Proposed Ground Four

  1. Ground 4 is that the sentence is manifestly excessive, although, as will be seen below, included within that ground is a much narrower complaint based on his Honour's reliance on sentencing statistics from the Local Court.

  2. On the broad formulation that the sentence imposed was manifestly excessive, as noted above, his Honour expressed the view, in consecutive sentences, that there was a "relatively low level of criminality" and that "the objective criminality is below mid range but above low range". The starting point is to assess the salient facts against the maximum applicable sentence and the standard non-parole period: Wong v R [2010] NSWCCA 160 at [14]. Given the maximum penalty of 10 years with a standard non-parole period of 8 years, the difficulties faced by the appellant on this ground are obvious. They are also well recognised. Indeed, the sentencing judge referred to RS Hulme J's description of "the absurd relativity" between the maximum and the standard non-parole period in BT v R [2010] NSWCCA 267.

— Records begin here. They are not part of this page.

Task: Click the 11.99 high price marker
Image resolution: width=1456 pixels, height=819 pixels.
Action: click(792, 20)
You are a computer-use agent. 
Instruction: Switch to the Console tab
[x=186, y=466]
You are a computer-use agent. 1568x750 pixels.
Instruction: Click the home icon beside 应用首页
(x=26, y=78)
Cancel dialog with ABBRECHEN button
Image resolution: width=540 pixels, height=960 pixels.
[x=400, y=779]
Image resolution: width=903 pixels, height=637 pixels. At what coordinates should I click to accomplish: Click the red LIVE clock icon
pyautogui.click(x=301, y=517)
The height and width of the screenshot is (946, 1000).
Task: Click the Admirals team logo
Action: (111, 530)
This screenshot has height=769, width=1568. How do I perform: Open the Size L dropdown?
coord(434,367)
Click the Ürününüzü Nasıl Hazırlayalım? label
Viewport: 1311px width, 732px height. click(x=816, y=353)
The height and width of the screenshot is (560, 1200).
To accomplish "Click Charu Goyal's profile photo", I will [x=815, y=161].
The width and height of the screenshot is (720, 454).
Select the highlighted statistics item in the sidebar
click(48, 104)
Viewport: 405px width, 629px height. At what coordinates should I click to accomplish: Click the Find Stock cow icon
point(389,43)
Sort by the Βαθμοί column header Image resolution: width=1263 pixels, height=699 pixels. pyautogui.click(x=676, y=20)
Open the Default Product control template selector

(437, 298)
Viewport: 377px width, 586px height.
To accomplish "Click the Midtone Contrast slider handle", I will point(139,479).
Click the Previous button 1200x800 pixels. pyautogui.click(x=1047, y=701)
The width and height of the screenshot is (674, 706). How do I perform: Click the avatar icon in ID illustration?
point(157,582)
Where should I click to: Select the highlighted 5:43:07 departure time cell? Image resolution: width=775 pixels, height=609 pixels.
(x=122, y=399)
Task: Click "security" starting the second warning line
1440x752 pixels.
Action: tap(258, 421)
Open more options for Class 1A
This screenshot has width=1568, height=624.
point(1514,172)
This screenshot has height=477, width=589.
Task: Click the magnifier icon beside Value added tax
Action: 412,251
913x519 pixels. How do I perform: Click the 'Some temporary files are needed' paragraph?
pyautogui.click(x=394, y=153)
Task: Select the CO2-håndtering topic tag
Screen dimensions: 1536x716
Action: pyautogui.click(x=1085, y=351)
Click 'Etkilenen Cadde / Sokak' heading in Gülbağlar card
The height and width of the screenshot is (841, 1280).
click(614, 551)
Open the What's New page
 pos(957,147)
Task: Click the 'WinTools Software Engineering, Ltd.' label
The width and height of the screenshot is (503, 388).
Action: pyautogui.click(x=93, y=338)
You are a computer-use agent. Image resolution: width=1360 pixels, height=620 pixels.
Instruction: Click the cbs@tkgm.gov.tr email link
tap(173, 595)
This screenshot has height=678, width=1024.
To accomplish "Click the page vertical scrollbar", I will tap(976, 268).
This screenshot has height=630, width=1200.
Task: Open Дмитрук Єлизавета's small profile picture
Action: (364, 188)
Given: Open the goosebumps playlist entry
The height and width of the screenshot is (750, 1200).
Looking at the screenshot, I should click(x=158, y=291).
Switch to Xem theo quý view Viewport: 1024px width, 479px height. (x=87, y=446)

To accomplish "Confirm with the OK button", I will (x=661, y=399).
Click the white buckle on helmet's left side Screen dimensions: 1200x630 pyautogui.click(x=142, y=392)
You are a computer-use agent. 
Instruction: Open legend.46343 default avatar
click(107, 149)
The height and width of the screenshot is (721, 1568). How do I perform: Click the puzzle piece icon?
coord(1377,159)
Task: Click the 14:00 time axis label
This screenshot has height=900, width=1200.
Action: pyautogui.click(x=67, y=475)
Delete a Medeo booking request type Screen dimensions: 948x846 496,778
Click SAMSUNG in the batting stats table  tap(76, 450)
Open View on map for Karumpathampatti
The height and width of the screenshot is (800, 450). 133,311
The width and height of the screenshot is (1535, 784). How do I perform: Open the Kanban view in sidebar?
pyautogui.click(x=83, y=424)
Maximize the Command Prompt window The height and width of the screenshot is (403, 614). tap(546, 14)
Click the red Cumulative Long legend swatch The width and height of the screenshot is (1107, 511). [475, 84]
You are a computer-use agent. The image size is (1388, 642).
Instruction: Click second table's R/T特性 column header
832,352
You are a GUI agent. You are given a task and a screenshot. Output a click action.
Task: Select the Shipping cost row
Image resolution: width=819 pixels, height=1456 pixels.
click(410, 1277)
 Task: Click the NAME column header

  3. On the narrower complaint, the sentencing judge said, twice (Remarks on Sentence, pp 8 and 19), that he had considered the sentencing statistics for such offences in the Local Court as well as the District Court. His Honour said that he had been assisted by submissions, both oral and in writing from counsel, and that he had examined the Public Defender's website. His Honour said that the sentences he imposed were within the range of comparable sentences for the relevant time period for the same offences. However, his Honour otherwise did not in his sentencing remarks disclose the statistics to which he had regard. He said:

    "I do not propose to list all those comparable cases. To the extent that they are comparable, they [are] demonstrated in the transcript. I have also considered, as I have said, the JIRS statistics for District Court and Local Court sentences for these offences and consider the sentences I am proposing are appropriate exercises of my discretion."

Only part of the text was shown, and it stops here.